Clearly, this is a very difficult subject area for a parent, teacher or head of school. However, it is one of vital importance, and one that needs to be handled with the utmost care and understanding.
It is true that most children experience death on some level, from the loss of a pet to having watched characters die in films or cartoons. However, experiencing death at first hand is a very different reality.
It is of the utmost importance that all of those closely connected to a child or young adult who is experiencing grief are able to offer their emotional support and a safe space to talk. Allowing the child to express their emotions unencumbered and freely will help them to develop the coping strategies that are unique to them.
A child’s age also determines how they express their grief. Older children may express themselves in a similar way to adults and show signs of sadness, whereas younger children may complain of headaches.

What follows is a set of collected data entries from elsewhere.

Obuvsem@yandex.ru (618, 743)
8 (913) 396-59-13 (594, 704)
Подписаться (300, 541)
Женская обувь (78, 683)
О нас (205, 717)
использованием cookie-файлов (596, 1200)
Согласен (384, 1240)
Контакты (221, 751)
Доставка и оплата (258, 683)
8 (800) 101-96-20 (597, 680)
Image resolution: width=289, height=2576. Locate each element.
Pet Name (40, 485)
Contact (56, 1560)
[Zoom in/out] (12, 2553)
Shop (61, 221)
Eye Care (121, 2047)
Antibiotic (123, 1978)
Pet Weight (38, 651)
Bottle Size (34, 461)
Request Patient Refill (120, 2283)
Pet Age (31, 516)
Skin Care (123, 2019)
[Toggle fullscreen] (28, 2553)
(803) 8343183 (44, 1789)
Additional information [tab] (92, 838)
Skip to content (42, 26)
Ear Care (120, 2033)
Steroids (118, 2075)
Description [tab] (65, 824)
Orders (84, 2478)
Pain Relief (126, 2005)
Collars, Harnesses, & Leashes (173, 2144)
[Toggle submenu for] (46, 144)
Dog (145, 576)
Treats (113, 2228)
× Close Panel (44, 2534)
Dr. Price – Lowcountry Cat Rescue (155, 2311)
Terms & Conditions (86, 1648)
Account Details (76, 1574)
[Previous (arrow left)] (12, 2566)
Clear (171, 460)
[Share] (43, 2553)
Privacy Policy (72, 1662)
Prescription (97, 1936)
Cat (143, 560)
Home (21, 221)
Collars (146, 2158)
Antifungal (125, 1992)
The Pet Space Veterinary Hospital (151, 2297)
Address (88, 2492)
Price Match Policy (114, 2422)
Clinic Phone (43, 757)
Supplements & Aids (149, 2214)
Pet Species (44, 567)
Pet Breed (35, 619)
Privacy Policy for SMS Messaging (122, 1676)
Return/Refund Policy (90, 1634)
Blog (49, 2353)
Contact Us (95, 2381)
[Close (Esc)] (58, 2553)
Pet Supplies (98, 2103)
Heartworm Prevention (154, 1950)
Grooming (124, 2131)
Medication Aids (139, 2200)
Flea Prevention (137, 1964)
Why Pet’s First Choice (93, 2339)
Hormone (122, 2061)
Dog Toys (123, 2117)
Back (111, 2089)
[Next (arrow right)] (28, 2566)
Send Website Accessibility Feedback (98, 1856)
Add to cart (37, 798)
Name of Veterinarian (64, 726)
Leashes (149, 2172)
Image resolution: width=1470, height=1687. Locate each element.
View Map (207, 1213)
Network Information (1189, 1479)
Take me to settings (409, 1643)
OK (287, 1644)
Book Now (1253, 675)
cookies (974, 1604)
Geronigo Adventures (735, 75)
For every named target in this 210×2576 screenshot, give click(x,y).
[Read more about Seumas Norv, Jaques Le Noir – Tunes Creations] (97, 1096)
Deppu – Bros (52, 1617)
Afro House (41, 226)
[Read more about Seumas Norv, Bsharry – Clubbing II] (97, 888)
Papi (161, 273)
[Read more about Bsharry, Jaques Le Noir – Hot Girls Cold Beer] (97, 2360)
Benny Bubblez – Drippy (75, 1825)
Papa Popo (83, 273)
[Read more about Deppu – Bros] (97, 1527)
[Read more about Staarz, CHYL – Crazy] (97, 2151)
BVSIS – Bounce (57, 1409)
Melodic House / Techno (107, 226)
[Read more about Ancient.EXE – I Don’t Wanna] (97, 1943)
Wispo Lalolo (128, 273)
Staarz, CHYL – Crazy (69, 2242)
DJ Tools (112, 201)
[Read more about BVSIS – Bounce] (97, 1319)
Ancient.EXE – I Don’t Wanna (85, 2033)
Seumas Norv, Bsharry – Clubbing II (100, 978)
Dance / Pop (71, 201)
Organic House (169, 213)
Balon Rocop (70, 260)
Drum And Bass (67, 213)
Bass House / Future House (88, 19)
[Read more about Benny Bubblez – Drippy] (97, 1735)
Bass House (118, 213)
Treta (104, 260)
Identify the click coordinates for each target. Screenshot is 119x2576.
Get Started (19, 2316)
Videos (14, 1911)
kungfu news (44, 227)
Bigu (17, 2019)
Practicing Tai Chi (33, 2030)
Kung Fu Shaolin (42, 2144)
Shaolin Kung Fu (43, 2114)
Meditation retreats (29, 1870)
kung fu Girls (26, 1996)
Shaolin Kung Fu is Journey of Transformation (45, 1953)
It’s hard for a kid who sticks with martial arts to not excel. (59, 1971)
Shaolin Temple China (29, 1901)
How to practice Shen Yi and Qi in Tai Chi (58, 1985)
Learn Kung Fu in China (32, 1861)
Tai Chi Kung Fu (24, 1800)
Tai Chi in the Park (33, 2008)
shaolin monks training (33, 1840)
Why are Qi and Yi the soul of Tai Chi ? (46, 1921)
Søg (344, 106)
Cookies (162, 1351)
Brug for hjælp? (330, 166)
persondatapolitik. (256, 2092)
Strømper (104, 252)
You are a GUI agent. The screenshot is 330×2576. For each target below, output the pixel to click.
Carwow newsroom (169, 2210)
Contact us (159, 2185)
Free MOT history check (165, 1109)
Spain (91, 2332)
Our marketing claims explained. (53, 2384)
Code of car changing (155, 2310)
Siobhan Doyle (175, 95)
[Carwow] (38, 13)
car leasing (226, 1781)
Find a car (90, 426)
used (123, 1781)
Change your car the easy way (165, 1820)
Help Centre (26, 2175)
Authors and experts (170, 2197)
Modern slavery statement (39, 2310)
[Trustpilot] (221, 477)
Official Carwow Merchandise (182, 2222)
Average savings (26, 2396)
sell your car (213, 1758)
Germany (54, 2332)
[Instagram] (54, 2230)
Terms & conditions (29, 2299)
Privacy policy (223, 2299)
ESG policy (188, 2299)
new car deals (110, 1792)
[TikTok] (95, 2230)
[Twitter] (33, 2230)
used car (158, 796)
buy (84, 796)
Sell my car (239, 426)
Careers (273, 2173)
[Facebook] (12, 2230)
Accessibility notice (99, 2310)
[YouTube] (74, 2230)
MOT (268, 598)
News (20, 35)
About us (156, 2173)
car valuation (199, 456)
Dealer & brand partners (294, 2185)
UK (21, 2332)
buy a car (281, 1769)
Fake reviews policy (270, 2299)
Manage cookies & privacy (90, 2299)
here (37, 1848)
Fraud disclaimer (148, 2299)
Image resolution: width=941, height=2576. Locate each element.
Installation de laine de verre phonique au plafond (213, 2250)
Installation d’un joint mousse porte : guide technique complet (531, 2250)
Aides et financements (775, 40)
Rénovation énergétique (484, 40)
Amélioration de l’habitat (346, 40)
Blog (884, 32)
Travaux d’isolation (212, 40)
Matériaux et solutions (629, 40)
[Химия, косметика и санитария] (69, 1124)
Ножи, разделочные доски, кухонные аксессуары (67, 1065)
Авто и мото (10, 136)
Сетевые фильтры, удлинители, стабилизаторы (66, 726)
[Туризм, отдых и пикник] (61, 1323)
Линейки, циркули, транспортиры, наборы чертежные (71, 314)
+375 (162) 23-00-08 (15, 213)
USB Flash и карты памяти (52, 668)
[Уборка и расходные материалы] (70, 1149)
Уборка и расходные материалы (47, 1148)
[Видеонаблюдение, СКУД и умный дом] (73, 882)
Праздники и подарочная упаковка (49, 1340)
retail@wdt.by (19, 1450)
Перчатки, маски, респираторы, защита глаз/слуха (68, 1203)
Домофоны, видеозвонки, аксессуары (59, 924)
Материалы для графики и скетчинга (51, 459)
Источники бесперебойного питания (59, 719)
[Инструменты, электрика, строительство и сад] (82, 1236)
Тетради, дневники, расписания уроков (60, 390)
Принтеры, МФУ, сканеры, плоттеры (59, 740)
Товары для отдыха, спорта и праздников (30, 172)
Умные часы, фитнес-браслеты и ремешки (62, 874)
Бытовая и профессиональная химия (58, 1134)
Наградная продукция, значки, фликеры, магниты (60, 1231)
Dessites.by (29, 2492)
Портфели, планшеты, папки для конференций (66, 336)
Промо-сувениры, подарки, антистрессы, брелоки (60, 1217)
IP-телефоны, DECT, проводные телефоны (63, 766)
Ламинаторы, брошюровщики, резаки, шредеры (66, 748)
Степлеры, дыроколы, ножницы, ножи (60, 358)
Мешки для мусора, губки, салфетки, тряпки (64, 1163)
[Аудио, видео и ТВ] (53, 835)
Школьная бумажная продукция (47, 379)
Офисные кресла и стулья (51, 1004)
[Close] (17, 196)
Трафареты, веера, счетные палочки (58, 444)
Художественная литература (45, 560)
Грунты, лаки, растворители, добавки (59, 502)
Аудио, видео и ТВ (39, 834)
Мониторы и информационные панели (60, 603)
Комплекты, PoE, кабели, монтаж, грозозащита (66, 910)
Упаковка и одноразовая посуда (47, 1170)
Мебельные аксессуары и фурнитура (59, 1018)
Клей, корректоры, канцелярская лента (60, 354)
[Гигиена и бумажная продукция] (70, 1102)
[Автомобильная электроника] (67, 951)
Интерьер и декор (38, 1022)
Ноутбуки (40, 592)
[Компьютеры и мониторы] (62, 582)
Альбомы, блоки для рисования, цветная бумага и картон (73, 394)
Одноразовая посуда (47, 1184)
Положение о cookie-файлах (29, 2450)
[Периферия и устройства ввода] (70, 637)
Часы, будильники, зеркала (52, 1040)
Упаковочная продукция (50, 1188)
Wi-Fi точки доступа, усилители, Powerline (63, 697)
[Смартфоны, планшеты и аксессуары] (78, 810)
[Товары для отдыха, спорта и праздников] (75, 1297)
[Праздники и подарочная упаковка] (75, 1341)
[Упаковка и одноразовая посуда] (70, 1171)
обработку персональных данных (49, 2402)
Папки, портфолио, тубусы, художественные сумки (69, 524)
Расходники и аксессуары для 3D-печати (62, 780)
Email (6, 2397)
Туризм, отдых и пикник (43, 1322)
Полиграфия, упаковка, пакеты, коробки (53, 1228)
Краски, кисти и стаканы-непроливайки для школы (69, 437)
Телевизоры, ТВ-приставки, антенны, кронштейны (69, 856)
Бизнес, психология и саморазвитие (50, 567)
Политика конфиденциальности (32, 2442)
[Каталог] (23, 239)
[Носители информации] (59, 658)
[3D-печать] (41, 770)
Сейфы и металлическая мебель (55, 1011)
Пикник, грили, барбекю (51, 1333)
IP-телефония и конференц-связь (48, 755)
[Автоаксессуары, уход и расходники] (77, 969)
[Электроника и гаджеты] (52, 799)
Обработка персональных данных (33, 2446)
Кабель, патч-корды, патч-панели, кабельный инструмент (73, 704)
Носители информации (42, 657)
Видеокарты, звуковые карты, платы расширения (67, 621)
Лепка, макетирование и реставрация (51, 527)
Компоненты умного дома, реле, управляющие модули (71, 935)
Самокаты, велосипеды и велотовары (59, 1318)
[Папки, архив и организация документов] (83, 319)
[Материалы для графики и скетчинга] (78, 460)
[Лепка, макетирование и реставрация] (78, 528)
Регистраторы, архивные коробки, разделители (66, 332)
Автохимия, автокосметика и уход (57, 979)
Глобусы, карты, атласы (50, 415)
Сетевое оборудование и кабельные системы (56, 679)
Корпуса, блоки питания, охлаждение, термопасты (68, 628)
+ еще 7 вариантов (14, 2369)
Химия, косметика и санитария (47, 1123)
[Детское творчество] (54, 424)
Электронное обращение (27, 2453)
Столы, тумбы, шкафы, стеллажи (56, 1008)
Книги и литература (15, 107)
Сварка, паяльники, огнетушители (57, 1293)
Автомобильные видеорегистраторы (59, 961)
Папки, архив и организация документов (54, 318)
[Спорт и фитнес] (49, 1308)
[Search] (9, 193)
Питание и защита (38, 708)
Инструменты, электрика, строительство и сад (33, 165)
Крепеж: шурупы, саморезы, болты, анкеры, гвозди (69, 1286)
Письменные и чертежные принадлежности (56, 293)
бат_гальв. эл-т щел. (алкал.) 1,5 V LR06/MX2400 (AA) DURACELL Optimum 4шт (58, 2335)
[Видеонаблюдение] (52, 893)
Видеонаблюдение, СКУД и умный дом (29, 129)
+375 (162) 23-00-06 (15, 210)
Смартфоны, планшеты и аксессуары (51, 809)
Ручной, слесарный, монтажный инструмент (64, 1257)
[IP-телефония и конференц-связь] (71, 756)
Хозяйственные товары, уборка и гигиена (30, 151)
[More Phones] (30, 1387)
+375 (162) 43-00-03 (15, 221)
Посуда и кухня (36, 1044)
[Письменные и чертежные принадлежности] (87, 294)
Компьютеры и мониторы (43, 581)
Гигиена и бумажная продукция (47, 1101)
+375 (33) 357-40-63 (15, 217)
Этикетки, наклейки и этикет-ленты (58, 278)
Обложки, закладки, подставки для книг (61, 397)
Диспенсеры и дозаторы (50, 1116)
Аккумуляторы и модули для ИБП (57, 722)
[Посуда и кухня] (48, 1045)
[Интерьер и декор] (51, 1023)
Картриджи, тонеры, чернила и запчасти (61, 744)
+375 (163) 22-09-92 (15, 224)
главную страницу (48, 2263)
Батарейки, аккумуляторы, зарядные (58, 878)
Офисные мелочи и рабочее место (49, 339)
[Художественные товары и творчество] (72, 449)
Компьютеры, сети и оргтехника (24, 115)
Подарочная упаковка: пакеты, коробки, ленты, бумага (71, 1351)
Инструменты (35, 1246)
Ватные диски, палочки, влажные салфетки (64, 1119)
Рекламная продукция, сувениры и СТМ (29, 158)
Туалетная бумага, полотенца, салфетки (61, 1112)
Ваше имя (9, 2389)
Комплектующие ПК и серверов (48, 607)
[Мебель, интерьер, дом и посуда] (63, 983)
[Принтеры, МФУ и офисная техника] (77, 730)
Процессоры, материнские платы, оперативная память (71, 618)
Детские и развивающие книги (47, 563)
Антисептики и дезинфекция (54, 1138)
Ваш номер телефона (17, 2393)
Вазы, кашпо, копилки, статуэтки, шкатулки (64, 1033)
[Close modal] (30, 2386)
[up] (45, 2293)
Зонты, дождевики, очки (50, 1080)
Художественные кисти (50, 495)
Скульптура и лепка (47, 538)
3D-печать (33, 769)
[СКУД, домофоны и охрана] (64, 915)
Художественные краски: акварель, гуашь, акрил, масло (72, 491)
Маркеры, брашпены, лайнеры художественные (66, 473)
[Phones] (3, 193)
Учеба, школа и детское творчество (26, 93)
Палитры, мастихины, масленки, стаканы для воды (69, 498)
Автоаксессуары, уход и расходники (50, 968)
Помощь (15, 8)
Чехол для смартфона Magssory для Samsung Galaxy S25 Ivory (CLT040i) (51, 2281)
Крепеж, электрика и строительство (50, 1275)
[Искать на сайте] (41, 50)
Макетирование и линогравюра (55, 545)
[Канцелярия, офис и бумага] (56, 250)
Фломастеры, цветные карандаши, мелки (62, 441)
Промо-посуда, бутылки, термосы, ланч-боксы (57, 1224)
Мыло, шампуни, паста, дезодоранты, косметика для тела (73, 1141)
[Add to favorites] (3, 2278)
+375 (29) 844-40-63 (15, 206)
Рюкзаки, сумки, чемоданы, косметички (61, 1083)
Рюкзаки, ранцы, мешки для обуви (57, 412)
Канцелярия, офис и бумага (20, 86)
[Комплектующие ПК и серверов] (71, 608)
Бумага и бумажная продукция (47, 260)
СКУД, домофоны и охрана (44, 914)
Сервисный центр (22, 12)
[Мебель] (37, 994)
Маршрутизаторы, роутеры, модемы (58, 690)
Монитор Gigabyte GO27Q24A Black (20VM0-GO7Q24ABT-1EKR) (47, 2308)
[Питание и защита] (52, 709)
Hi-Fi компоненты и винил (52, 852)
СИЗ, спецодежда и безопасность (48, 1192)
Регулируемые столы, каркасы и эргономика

It is important as an adult to understand a child’s ability to understand the concept of death.
- From birth to two years, research has shown that infants of this age have no understanding of death. However, they are aware of separation and will grieve the absence of a parent or caregiver.
- Children from 3-6 years are curious about death and believe it is temporary or reversible. A child of this age may worry about who will take care of them and are very affected by the sadness of surviving family members.
- Once children are between the ages of six and 12, it has been evidenced that they understand that death is final, and that it happens to everyone.
- From the age of 13 upwards, teenagers and young adults do have an adult understanding of the concept of death and its finality. However, they do not possess the coping skills or behaviour of an adult.
As with everything in life, we need to take care to explain death, and talk about it with children on an age-appropriate level. Remember that children and young adults do not have the same thought-processing ability as adults, therefore, short and simple conversations repeated are of high value.
Use the correct language such as ‘died’, encourage them to talk about how that makes them feel and ask if they have any questions. Help your child to understand that death is a process of life, and that grief is painful and makes one sad, but that all of this is normal and to be expected. Reinforce that it is OK to cry and that adults also grieve and cry.
Dealing with the emotional effect of loss and grief is about making your child feel both safe and secure. As parents, that is always our constant and ongoing role and responsibility to our children. Of course, there is always support available. Let your child’s school know if your family has suffered a loss. Grief councillors and psychologists are readily available if you feel that your child would benefit from visiting one.
There is no right or wrong way for a child, young adult or adult to grieve. What is important is finding and putting into place the right support.